The magazine's choice for Person of the Year says it all
[SNIP]
I think Time went to the relatively faceless functionary Bernanke mainly not to name Barack Obama. Time, like a lot of its fellows in the wild world of the contemporary U.S. media, is in an awkward place with regards to Mr. Obama.Having devoted so much incense to his remarkable ascendancy, a great swath of his country's press is looking for a convenient and not too noticeable off-ramp while it – shall we say – recalibrates its enthusiasm. (Emphasis added)
It's an uncomfortable pivot from the audacity of hope to buyer's remorse. Very uncomfortable for those in the media who played the cheerleader for Mr. Obama, who skated by controversies that would have sunk other candidates or abandoned the ruthless investigations they would have pressed on less congenial candidates.
The ferocity they applied to the Republican vice-presidential candidate, Sarah Palin, in contrast with the timidity they brought to his campaign, will in time come to be seen as one of the most shameful episodes in American journalism. Not so much for what they did to Ms. Palin, but for what they neglected to do in examining the candidate for the office that really counted. In some curious way, the U.S. media's bulldogging of Ms. Palin was kind of an inverted compensation for what they weren't doing to him.

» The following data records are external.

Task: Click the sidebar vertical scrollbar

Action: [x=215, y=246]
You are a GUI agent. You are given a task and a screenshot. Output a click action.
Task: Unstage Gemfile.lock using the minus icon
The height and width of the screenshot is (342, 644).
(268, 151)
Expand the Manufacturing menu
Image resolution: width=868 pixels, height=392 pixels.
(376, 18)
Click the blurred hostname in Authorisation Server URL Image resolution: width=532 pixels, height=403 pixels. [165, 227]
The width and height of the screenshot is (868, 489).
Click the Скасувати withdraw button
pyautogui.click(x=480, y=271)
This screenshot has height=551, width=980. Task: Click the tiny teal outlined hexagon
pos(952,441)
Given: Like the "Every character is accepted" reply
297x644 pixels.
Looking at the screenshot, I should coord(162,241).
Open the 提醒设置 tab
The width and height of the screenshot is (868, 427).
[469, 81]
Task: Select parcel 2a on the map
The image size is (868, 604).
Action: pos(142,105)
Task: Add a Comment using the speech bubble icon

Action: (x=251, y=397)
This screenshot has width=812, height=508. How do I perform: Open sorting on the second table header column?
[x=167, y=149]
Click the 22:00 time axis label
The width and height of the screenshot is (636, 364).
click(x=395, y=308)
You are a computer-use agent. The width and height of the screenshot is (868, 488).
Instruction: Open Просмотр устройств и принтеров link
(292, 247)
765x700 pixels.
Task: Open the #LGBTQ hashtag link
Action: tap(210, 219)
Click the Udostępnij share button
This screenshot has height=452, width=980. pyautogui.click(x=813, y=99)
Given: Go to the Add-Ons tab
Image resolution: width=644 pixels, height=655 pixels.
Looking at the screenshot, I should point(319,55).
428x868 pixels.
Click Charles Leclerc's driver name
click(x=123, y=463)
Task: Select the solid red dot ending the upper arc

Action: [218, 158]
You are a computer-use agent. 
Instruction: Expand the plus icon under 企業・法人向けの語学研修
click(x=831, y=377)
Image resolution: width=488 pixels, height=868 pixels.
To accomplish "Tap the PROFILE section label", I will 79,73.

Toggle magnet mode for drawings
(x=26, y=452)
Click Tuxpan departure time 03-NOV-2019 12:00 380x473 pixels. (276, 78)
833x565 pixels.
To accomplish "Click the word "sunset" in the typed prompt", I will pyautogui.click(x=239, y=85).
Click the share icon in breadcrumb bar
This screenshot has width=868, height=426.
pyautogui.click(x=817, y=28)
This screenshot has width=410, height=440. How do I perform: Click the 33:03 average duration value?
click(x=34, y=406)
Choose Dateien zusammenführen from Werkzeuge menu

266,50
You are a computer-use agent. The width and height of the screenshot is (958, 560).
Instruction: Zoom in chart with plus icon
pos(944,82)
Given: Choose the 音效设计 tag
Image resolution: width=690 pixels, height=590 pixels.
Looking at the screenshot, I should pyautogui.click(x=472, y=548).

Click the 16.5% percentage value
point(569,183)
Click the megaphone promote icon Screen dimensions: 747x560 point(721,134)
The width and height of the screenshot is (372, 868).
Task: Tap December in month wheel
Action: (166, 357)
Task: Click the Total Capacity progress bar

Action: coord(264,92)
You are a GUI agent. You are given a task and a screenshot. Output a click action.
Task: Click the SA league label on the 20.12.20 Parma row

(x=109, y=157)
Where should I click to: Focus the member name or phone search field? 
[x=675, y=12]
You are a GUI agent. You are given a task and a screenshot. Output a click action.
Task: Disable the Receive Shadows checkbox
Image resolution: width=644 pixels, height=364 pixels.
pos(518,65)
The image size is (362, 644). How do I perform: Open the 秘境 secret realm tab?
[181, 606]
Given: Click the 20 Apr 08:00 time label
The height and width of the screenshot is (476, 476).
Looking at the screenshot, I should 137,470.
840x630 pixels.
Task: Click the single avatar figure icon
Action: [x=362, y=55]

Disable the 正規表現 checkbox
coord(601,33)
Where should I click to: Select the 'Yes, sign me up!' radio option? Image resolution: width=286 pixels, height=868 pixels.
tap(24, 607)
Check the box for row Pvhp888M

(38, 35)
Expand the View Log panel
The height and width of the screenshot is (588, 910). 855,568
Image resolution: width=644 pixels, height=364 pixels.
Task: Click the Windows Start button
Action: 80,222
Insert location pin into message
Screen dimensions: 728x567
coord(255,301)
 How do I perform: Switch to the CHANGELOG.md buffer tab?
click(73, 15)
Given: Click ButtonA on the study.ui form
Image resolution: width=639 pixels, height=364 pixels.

Well, the bands have stopped playing for Barack Obama. At the end of 2009, the poll numbers have dropped mercilessly. He may yet get his health reform package, but only in the teeth of great public resistance. More Americans simply don't like what he's doing with health care than do. The great “cool” of Mr. Obama – essentially all those qualities that marked him as the non-George Bush, the anti-George Bush – is wearing a little thin now that Mr. Bush is really no longer a figure in play. That cool now is seen as a troubling lack of affect, an unsettling passionlessness. What really, in his public role, captures or commands the fundamental energies of Mr. Obama? What are his core convictions and aspirations? It's very hard to tell.
His eloquence is fading, more people now find it more a trick of rhythm and cadence – a mannerism – rather than felt thought in memorable language. His recent statement to an anxious America after the Christmas Day bomb plot was flat, off-key and utterly unpersuasive. He went to Copenhagen, played the frantic for the better part of a day and came home essentially empty-handed. Hugo Chavez is mocking him in precisely the same terms as he mocked poor Mr. Bush.
Most of all, Mr. Obama has exploded his own credentials as the agent of (genuine) hope and change. The promise to remodel the essentially harsh nature of modern politics, to seek transformation in the tone and substance of public life, to end Washington's buying and selling, is seen now, and seen very reluctantly such was the real hope he inspired, as empty. His White House is as dagger partisan as Richard Nixon's.
Almost a full year into his presidency, Mr. Obama is at a dangerous point. His ability to inspire has all but departed. The novelty of his historic ascension is over. And, late though it be, there are now questions about his effectiveness. As there are also doubts about whether that magnificently cool presence – his much-touted ability to distance himself from the turbulence and passions of those around him – springs from a fear of being overwhelmed by events rather than a confidence in mastering them.